Given $$X_n\sim_\text{iid} \begin{bmatrix}0&1\\1/2&1/2\end{bmatrix}=\text{Bernoulli}(1,1/2)$$, and $S:=\sum_{n=1}^\infty \frac{X_n}{2^n}$, then, intuitively, $S$ has a uniform distribution on $[0,1]$, but how to formulate a rigorous proof?

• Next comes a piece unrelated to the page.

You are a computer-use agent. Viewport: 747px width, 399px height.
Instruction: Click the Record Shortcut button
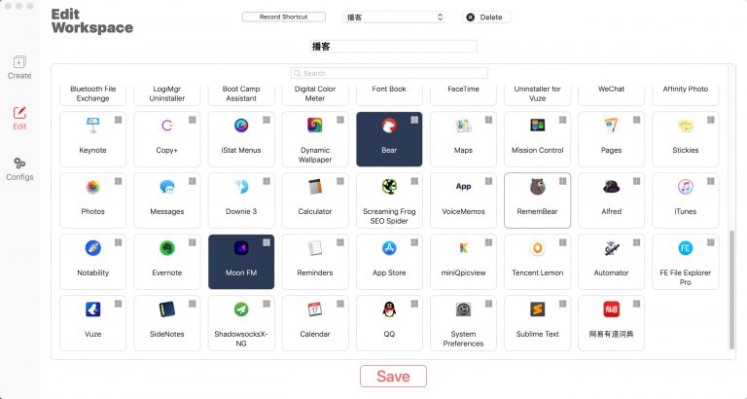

One way found in Durrett is to note that the CF of the partial sum of $S$ converges to $\prod_{n=1}^\infty \cos(t/2^n)$, which is exactly $(\sin t)/t$, the CF of $U[0,1]$. However, this infinite trigonometric product is itself troublesome to deal with(turns out that it's quite easy..I don't understand why Durrett chooses to prove something easy using something hard, though) (indeed what Durrett does is the other way round, i.e. use the fact that $S\sim U[0,1]$ to prove this infinite product). So my question is, without invoking this infinite product, is there any way to prove $S$ is uniformly distributed in $[0,1]$?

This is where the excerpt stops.